Liam seguía enredado entre las sábanas, con el cuerpo magullado y la mente en blanco, mirando el techo. Pensativo. Roto.
—Vístete —dijo Duncan, ajustándose los gemelos frente al espejo del tocador—. Estoy notando que este cuarto de hotel se está volviendo aburrido. Demasiado predecible. La próxima vez te citaré en uno de mis departamentos privados. Será nuestro nido de amor.
Liam giró la cabeza lentamente. Lo observó, incapaz de creer lo que ese hombre acababa de decir con tanta naturalidad. *Nido de amor.* La frase sonaba obscena, enferma, en boca de un hombre que acababa de confesar que era un criminal y que tenía una esposa en casa.
Duncan terminó de anudarse la corbata.

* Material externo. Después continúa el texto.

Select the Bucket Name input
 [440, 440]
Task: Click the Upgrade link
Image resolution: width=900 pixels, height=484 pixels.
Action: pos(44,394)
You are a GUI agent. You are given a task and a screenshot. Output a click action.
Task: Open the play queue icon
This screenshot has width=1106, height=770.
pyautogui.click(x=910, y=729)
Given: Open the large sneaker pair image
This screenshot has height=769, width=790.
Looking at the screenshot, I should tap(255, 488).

Se pasó una mano por el pelo, asegurándose de que ni un solo mechón estuviera fuera de lugar. Volvió a ser el profesor intachable. El académico respetado.
Caminó directo a la puerta. Puso la mano en el pomo y miró a Liam por encima del hombro.

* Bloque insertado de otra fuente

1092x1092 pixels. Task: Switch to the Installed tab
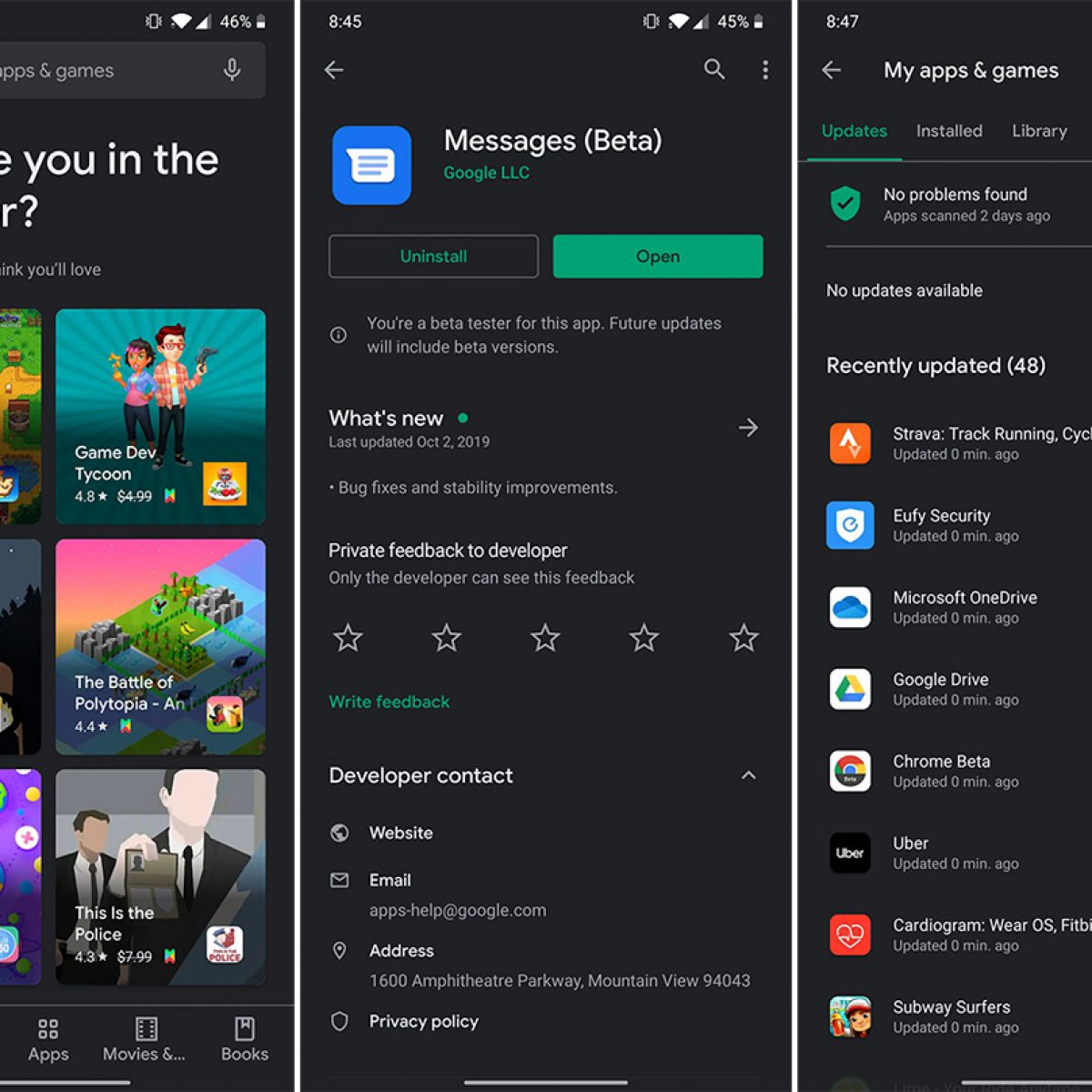[949, 131]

—Vístete. No sería bueno que llegues tarde a tu residencia. —Le guiñó un ojo, con una sonrisa que helaba la sangre—. Y sonríe, Liam. Mañana tienes clase conmigo.
La puerta se abrió. Se cerró.
El cerrojo chasqueó desde fuera.
Liam se quedó solo en la penumbra, escuchando el zumbido del aire acondicionado. Cerró los ojos y apretó los puños contra las sábanas de blanco quirúrgico.
*Estoy perdido*, pensó. Y luego, con una amargura que le quemó el pecho, se corrigió: *Qué digo perdido. Estoy acabado.*
Una lágrima solitaria se le escapó, trazando una línea caliente por su sien y empapando la almohada.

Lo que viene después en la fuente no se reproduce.